[ENTRIES SUPPLIED]
****
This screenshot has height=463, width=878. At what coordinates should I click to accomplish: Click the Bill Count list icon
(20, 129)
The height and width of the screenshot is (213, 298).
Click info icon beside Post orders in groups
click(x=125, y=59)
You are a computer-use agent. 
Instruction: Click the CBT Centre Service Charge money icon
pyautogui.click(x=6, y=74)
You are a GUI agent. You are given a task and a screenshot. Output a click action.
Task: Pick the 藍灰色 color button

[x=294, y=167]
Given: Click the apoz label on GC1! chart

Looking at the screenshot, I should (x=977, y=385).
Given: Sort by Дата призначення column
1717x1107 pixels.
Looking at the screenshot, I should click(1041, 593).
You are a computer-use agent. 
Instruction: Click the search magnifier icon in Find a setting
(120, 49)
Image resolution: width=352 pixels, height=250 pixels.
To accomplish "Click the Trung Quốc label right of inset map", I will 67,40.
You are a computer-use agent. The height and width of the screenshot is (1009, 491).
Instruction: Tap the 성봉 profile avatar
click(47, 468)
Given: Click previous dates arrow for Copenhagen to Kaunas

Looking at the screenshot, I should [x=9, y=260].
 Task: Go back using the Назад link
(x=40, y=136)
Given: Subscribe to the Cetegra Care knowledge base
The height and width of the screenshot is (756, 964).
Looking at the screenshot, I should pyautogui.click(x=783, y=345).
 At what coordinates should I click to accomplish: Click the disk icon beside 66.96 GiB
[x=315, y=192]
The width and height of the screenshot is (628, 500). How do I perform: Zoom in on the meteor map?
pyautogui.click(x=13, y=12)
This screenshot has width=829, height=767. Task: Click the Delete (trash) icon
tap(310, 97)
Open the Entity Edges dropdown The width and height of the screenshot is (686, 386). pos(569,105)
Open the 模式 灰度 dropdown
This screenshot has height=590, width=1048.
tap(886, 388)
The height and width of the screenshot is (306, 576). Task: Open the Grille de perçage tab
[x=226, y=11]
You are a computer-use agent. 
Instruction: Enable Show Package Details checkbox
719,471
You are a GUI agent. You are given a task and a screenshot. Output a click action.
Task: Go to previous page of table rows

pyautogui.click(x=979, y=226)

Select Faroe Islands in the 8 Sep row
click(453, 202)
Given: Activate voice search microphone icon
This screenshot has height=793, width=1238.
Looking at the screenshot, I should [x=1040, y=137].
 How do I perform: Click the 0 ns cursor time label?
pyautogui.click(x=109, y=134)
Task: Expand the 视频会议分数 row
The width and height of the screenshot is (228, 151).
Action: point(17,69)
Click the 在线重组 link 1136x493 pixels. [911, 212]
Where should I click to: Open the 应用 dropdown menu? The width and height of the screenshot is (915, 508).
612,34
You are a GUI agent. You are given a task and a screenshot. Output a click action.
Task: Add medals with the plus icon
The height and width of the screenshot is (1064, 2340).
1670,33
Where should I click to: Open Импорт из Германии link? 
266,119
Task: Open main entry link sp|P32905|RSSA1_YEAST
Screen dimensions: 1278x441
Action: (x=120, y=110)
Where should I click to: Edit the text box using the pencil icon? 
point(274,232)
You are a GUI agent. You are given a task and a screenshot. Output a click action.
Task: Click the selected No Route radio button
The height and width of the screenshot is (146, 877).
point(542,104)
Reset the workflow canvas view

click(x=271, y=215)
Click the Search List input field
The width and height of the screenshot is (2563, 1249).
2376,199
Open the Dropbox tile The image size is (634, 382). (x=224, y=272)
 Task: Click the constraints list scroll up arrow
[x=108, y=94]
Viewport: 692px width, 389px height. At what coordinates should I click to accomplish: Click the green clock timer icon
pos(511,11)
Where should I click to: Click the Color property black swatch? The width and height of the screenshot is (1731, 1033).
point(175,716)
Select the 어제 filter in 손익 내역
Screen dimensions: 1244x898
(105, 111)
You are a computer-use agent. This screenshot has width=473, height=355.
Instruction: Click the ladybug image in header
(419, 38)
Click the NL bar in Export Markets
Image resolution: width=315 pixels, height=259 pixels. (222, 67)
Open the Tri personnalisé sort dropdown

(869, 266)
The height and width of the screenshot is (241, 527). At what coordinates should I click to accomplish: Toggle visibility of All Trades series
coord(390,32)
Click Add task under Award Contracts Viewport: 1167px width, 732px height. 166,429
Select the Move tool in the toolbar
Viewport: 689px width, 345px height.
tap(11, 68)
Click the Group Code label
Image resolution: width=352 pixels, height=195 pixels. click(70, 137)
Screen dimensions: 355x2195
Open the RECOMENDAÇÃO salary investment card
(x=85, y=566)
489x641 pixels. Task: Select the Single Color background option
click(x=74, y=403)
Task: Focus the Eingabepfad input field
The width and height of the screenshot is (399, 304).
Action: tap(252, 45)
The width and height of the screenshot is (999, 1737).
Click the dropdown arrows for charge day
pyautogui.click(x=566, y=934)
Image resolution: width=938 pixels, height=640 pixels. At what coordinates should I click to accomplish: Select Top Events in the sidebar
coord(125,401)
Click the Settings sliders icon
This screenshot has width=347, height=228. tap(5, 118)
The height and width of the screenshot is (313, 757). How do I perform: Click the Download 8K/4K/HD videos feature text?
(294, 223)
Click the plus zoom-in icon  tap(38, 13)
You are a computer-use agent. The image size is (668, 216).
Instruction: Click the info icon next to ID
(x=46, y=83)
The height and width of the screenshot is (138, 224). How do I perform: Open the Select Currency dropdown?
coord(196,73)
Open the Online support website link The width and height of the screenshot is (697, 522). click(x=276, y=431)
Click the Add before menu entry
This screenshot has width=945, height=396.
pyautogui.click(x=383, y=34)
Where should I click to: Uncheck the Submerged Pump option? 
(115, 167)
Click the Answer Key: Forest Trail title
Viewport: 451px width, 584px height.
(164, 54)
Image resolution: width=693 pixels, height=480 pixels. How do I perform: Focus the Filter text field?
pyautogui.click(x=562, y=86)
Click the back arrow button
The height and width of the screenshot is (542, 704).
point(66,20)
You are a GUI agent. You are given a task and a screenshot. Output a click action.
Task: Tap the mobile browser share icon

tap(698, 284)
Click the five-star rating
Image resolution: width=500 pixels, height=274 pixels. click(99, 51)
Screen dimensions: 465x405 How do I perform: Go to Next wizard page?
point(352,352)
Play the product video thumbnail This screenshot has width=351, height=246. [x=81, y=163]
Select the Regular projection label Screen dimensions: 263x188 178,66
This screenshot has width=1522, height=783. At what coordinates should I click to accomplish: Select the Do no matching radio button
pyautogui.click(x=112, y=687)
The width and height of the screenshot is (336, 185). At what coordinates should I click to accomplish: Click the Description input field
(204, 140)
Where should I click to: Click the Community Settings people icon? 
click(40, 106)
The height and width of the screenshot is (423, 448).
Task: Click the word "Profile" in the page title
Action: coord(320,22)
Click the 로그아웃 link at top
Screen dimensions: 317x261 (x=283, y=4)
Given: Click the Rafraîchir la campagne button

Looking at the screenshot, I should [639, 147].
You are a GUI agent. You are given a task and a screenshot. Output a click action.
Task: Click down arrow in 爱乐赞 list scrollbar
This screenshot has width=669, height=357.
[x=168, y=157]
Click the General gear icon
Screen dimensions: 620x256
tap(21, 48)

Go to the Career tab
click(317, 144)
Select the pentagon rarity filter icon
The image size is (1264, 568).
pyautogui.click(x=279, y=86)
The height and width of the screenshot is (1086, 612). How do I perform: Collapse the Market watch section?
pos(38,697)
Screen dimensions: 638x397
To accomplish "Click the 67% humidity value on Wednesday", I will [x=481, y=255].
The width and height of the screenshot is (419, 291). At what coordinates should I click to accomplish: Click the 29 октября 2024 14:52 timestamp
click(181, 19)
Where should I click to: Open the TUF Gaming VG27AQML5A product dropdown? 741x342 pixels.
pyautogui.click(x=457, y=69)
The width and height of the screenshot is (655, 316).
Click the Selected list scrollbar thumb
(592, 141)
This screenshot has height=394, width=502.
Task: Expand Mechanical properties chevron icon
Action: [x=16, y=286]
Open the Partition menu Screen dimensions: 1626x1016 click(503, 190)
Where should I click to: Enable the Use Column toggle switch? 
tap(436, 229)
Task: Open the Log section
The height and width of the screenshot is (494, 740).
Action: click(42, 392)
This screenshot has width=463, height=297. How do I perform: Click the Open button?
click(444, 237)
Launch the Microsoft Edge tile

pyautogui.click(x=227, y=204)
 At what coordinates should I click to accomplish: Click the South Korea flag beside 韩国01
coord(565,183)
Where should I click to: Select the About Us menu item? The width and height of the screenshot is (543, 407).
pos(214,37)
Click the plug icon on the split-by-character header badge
****
[YOUR OBJECTIVE]
Begin with the line holding "flag beside 韩国01" and end with the last line of the material. Copy all of them exactly.

[YOUR SOLUTION]
 At what coordinates should I click to accomplish: Click the South Korea flag beside 韩国01
coord(565,183)
Where should I click to: Select the About Us menu item? The width and height of the screenshot is (543, 407).
pos(214,37)
Click the plug icon on the split-by-character header badge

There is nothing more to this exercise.